C’est le plus gros rachat de l’été dans l’électronique, mais il n’a pas encore été officialisé. Selon Bloomberg et Reuters, le chinois Tsinghua Unigroup, bras armé des autorités chinoises dans la stratégie semiconducteurs du pays, aurait signé un accord pour racheter le spécialiste français de la connectique pour cartes à puces Linxens (ex-FCI Microconnections) au fonds d’investissements CVC Capital. Le montant du rachat atteindrait 2,2 milliards d’euros.

Le Français Linxens, spécialiste de la conception et de la production de connecteurs de cartes à puce, inlays et sources lumineuses LED, avait racheté fin 2016 la division SIT (Secure ID & Transaction) du Néerlandais Smartrac, qui développe et produit des antennes et des inlays RFID. L’ancienne filiale de FCI représente ainsi désormais environ 500 millions d’euros de chiffre d’affaires annuel pour un effectif de 3000 personnes réparties entre la Chine, la France, l’Allemagne, le Brésil, le Japon, la Corée, Singapour, la Thaïlande et les Etats-Unis. Linxens compte 8 sites de production et 4 centres de R&D à travers le monde au service de 200 clients.

La France, l’Allemagne et la Commission européenne devront encore autoriser la transaction. Selon une tribune d’Olivier Marleix, député LR d’Eure-et-Loir, publiée dans Les Echos, Bercy ne s’opposerait pas à ce rachat car « il n’entre pas dans le périmètre du contrôle des investissements étrangers parce qu’il ne s’agissait que de composants passifs » … C’est dire !

Tsinghua est un habitué des projets de rachats qui n’aboutissent pas. A l’été 2015, le groupe chinois avait tenté de racheter le fabricant de mémoires américain Micron Technology pour 23 milliards de dollars, avant que les Etats-Unis ne bloquent la transaction.

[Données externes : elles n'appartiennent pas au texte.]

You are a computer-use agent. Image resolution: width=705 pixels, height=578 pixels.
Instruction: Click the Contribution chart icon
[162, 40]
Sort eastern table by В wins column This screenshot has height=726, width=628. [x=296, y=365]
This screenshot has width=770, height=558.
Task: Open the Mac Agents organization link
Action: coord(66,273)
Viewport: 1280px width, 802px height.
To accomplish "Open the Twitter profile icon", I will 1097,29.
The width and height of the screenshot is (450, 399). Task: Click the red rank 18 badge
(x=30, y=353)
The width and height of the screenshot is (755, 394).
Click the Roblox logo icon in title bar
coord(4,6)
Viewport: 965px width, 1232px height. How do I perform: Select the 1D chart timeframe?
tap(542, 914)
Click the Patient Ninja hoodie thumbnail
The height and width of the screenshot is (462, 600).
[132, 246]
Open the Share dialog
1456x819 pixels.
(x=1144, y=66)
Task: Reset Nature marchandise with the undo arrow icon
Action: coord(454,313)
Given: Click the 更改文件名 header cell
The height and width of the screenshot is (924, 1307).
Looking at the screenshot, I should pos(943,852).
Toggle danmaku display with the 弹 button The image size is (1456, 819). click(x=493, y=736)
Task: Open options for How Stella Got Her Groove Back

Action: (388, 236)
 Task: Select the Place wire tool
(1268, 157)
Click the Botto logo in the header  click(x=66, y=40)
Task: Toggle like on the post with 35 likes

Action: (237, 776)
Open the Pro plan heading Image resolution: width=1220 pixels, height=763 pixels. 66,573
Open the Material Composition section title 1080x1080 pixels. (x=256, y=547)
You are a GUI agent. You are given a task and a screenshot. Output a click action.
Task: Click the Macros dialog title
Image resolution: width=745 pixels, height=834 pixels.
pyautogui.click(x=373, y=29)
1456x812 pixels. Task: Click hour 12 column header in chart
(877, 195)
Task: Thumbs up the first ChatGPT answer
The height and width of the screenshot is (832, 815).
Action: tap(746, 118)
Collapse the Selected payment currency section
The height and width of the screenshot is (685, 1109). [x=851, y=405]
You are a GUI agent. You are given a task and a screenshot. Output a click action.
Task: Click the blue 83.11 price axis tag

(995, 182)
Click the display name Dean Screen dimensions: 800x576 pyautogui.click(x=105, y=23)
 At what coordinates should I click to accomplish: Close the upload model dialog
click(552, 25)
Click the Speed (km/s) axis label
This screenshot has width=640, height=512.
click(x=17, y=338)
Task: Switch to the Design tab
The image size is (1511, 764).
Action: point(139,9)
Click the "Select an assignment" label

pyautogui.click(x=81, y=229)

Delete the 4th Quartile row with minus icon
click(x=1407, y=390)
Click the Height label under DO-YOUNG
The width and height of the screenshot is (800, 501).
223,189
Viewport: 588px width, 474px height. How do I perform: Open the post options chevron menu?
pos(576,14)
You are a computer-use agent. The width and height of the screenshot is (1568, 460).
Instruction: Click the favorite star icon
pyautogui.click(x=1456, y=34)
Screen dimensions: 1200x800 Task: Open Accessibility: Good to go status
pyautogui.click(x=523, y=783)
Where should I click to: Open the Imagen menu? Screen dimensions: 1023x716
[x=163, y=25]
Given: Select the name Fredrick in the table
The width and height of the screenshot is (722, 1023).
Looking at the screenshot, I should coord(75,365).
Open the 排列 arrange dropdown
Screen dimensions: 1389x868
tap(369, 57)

L’opacité qui entoure Tsinghua Unigroup rend difficile toute certitude à son égard. On sait que Tsinghua Unigroup possède les fabricants de puces pour mobiles Spreadtrum et RDA Microelectronics rassemblés depuis peu sous le nom d’Unisoc. Rappelons qu’en 2014, Intel avait pris une participation de 20% dans ces entreprises, qui occupent le troisième rang mondial pour la fourniture de circuits pour téléphones mobiles. Tsinghua aurait également pris le contrôle à l’été 2016 de son compatriote XMC, responsable de la coordination du développement d’une industrie chinoise des mémoires, notamment pour la production de flash NAND avec des projets de méga-usines. Tsinghua Unigroup a également annoncé par le passé des prises de participation dans Western Digital, ainsi que dans les Taïwanais Powertech Technology, ChipMOS Technologies et Siliconware Precision Industries (SPIL). Mais on ne sait si ces projets ont abouti ou sont toujours d’actualité. De même, Tsinghua aurait racheté des actions de Dialog Semiconductor dont il détiendrait environ 9% du capital. Tsinghua Unigroup a également fondé H3C conjointement avec HP et est devenue une entreprise leader sur le marché des produits et services Internet, classée première en Chine et deuxième au monde.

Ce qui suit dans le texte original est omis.